Gambar yang disiarkan di saluran berita BFM menunjukkan Macron mendekati penghalang untuk berjabat tangan dengan seorang pria yang kemudian menampar wajah pria berusia 43 tahun itu di desa Tain-l'Hermitage di wilayah Drome.
Macron mengecam "kekerasan" dan "kebodohan" setelah wajahnya ditampar. Insiden itu memicu pertunjukan dukungan yang luas untuk kepala negara dari para politisi di seluruh spektrum ideologis.
Macron menyapa publik yang menunggunya di balik penghalang di kota Tain-l'Hermitage setelah dia mengunjungi sebuah sekolah menengah.
Dua video menunjukkan seorang pria menampar wajah Macron dan pengawalnya mendorong penyerang menjauh ketika pemimpin Prancis itu dengan cepat dilarikan dari tempat kejadian.
"Saya akan selalu bertemu orang-orang," kata Macron kepada wartawan pada hari Selasa malam, ketika dia menyapa kerumunan di kota terdekat Valence, kali ini ditemani oleh istrinya, Brigitte Macron.
“Beberapa orang mengekspresikan kemarahan, terkadang kekacauan… itu kemarahan yang sah, dan kami akan terus merespons. Kebodohan dan kekerasan, tidak, tidak dalam demokrasi,” katanya.
Tidak Khawatir
Beberapa jam sebelumnya, Macron kembali berjalan kaki selama 25 menit di jalan-jalan sempit kota, berpose untuk selfie dengan kerumunan kecil dan mengobrol dengan banyak orang dalam suasana santai.
Macron menggambarkan insiden itu sebagai "tindakan terisolasi," dalam sebuah wawancara dengan surat kabar lokal Le Dauphine Libere. “Kita tidak boleh membiarkan tindakan terisolasi, individu ultra-kekerasan, seperti yang juga terjadi di beberapa protes (jalan), mendominasi debat publik: mereka tidak pantas mendapatkannya,” katanya.
Macron mengatakan dia tidak memiliki kekhawatiran khusus setelah serangan itu. “Saya menyapa orang-orang yang berada di sisi pria itu dan berfoto dengan mereka.
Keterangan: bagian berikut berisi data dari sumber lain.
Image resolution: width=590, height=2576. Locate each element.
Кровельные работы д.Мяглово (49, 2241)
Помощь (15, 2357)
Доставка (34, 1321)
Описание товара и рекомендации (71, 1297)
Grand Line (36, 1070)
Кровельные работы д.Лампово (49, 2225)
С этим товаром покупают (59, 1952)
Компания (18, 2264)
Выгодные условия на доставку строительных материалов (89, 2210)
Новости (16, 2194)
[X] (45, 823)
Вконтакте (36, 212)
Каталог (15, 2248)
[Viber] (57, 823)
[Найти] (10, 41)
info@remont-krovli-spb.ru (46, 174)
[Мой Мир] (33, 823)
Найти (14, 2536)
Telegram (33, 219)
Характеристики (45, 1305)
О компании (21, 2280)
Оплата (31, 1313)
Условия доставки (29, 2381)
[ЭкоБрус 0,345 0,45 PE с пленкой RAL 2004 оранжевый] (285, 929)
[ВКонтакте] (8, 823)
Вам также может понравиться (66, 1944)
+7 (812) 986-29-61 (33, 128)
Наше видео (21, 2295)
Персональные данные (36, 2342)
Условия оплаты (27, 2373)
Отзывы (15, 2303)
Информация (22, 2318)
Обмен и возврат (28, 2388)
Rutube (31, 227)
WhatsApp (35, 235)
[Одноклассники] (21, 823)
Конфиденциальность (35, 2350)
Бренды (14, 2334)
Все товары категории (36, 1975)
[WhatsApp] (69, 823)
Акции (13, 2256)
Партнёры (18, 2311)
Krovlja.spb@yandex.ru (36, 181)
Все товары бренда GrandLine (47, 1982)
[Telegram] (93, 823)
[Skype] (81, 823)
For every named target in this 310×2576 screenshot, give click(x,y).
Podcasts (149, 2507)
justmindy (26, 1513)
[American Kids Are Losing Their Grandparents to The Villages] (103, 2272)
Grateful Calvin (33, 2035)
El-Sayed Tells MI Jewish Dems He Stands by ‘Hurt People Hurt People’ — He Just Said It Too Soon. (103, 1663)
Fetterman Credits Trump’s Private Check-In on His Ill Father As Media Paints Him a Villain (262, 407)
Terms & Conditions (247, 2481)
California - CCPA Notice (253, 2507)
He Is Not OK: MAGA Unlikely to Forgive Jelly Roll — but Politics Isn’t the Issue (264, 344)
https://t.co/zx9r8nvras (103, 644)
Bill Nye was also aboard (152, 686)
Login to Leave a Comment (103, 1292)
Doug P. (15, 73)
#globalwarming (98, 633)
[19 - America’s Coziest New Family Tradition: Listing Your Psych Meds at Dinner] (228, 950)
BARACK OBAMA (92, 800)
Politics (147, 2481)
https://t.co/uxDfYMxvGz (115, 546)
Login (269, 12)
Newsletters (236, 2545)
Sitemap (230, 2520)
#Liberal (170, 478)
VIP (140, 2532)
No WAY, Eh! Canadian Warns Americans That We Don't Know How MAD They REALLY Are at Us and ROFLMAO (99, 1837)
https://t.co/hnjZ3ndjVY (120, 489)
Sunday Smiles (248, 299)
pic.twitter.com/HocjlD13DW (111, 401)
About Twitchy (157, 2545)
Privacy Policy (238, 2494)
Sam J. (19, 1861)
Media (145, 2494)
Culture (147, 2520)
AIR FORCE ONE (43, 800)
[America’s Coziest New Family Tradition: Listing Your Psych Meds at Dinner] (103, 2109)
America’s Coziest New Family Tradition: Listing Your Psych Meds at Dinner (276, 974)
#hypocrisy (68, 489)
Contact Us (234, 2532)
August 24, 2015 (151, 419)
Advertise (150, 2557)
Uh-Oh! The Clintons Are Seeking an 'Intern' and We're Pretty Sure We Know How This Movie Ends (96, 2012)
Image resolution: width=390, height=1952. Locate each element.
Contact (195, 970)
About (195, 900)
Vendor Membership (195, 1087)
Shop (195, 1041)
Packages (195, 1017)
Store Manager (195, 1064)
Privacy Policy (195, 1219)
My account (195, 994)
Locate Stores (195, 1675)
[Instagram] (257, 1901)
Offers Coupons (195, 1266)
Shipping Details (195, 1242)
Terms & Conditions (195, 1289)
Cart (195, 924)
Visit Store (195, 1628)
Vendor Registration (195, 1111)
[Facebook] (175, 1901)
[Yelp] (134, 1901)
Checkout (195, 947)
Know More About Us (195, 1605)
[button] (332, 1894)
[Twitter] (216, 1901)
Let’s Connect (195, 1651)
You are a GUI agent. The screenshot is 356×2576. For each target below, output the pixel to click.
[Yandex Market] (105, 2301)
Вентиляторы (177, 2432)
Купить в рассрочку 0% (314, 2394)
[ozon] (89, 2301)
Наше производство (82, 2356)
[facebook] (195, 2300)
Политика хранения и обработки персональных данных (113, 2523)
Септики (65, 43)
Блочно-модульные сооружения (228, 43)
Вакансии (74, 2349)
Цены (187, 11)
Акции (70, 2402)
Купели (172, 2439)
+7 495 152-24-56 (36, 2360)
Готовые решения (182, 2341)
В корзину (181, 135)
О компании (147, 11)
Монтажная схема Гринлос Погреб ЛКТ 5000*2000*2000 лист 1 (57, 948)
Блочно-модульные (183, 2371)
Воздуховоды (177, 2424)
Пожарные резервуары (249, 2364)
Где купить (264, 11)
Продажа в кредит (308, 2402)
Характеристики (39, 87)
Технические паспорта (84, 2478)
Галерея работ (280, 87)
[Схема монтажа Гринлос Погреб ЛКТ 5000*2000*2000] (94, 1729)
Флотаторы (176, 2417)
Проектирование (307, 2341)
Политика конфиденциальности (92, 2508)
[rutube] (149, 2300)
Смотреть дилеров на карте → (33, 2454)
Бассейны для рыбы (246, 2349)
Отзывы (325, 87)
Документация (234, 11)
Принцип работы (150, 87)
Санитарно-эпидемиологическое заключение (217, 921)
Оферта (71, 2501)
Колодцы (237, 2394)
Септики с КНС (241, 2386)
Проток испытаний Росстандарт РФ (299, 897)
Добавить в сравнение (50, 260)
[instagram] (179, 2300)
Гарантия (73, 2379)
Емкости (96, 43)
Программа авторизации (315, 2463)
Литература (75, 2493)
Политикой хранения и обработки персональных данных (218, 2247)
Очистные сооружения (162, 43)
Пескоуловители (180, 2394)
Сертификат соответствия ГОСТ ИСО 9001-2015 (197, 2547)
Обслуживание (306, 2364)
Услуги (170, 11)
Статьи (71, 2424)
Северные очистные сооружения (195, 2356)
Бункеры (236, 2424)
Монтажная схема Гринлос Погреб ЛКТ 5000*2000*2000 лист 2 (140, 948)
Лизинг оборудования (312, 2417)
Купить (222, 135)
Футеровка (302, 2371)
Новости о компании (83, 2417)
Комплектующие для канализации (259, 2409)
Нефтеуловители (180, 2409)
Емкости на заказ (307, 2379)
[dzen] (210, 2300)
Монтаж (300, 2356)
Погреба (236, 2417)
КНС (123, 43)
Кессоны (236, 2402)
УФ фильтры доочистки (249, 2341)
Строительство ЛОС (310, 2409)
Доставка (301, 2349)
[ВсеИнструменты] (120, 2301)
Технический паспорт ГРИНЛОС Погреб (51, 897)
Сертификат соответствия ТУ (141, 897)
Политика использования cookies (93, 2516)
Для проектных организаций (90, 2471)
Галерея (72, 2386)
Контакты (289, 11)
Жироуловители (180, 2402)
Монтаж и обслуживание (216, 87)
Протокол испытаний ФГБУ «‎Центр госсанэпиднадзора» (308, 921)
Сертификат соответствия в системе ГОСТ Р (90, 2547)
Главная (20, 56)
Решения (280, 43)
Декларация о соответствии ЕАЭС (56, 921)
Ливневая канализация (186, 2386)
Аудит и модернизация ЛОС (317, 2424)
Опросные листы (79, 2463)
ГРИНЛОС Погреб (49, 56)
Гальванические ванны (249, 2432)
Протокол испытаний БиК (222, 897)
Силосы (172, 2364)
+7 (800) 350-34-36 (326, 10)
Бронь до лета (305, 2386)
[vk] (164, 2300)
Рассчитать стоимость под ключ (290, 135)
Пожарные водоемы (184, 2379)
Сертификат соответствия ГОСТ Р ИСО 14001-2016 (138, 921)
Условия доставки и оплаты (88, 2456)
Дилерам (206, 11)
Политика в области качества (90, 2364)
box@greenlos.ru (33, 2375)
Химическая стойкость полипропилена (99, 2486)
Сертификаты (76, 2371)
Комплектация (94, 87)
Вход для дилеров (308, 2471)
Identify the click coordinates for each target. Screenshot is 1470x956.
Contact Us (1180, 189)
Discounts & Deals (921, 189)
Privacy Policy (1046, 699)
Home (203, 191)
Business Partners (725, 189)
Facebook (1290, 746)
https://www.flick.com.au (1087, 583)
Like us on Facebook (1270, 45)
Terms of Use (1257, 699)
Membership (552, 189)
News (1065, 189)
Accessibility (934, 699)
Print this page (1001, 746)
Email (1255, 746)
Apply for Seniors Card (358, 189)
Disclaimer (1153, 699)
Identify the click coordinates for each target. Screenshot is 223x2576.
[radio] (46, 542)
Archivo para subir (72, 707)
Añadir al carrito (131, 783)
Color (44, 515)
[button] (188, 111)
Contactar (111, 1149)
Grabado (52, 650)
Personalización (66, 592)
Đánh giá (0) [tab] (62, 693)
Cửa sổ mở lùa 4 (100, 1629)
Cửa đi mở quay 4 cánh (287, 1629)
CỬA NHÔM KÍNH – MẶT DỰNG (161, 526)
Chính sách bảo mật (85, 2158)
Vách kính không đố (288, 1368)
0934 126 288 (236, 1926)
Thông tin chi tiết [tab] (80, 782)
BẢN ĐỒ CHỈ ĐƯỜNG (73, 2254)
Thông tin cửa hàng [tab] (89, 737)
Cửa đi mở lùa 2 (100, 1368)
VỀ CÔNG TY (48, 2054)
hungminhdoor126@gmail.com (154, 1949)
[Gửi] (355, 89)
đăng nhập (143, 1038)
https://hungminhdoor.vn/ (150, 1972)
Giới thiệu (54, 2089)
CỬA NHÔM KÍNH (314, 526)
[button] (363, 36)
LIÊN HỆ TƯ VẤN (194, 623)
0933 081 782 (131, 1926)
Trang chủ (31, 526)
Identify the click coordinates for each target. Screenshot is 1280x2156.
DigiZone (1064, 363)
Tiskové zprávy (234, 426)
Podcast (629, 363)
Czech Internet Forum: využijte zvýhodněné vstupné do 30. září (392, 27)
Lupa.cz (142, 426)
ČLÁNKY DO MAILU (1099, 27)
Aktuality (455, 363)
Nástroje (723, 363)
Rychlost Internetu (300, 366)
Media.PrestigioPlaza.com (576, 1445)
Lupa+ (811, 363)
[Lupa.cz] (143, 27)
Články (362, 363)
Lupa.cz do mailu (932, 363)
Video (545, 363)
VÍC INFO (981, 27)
Saya terus dan akan terus. Tidak ada yang akan menghentikan saya," katanya.
Seorang pengawal, yang berdiri tepat di belakang Macron, mengangkat tangan untuk membela presiden, tetapi terlambat sepersekian detik untuk menghentikan tamparan itu. Pengawal itu kemudian memeluk presiden untuk melindunginya.
Macron baru saja berhasil memalingkan wajahnya ketika tangan kanan penyerang terayun, membuatnya tampak bahwa presiden lebih banyak menerima pukulan sekilas daripada tamparan langsung.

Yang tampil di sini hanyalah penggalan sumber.